=== WHAT YOU NEED TO DO ===
Copy out all lines in the data below containing the string "computer".

(Pixel coordinate grounding data)
============
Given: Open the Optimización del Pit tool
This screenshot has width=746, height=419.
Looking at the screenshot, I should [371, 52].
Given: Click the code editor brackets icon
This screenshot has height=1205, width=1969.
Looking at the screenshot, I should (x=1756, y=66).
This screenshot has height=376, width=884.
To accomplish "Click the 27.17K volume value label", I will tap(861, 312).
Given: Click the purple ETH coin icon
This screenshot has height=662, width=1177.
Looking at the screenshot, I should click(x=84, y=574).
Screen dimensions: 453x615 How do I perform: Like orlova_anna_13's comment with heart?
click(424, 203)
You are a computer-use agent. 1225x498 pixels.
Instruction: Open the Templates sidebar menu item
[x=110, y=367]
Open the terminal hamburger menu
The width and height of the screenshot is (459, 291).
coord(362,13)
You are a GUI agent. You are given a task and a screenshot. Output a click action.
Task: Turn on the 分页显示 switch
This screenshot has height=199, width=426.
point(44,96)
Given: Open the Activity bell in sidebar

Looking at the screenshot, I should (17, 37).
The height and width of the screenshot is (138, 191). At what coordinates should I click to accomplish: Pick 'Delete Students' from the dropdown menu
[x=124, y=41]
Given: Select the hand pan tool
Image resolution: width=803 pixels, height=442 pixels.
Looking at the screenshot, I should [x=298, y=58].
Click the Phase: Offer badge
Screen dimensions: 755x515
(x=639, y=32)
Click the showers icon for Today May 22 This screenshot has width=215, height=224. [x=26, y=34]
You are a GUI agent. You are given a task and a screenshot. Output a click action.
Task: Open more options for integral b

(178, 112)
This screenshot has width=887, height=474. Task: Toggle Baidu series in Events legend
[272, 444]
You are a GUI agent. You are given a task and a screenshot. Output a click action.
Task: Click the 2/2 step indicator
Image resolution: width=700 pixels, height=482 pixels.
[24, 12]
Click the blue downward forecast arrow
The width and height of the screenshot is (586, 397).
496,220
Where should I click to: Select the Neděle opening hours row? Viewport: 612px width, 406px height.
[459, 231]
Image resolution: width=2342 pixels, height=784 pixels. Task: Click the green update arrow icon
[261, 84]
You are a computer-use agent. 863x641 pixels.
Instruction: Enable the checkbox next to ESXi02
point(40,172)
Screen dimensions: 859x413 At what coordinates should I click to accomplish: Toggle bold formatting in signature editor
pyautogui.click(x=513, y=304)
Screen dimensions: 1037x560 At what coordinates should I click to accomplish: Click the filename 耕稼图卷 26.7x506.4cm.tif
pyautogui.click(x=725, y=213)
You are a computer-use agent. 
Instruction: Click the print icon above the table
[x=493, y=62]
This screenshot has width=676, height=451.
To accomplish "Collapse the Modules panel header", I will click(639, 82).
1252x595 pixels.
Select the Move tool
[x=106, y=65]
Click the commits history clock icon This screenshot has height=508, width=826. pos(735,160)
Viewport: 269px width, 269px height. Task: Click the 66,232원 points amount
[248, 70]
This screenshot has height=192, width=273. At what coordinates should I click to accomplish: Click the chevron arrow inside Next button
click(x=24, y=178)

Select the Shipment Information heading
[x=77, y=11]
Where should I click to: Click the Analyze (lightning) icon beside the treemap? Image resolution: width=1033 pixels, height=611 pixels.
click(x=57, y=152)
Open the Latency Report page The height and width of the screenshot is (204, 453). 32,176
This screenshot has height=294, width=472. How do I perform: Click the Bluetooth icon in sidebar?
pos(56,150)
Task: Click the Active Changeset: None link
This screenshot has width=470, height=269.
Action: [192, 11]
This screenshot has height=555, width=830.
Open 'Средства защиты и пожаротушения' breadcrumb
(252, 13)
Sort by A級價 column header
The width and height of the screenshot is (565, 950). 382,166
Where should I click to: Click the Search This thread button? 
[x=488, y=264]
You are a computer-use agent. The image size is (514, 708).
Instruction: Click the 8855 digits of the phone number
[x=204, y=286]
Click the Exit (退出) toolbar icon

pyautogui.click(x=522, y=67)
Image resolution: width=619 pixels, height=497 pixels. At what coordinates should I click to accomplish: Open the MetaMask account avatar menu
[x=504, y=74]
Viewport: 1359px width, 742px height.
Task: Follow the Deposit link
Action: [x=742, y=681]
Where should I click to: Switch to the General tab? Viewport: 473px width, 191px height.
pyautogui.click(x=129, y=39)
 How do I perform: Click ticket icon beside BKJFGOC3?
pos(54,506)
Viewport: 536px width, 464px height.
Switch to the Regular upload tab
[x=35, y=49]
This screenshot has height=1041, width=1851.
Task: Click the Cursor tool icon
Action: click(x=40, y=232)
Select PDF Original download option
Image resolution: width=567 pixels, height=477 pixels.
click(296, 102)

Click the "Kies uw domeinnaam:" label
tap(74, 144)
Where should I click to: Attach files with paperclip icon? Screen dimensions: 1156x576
============
=== EXPECTED OUTPUT ===
You are a computer-use agent. 1225x498 pixels.
You are a computer-use agent. 863x641 pixels.
You are a computer-use agent. 
You are a computer-use agent. The image size is (514, 708).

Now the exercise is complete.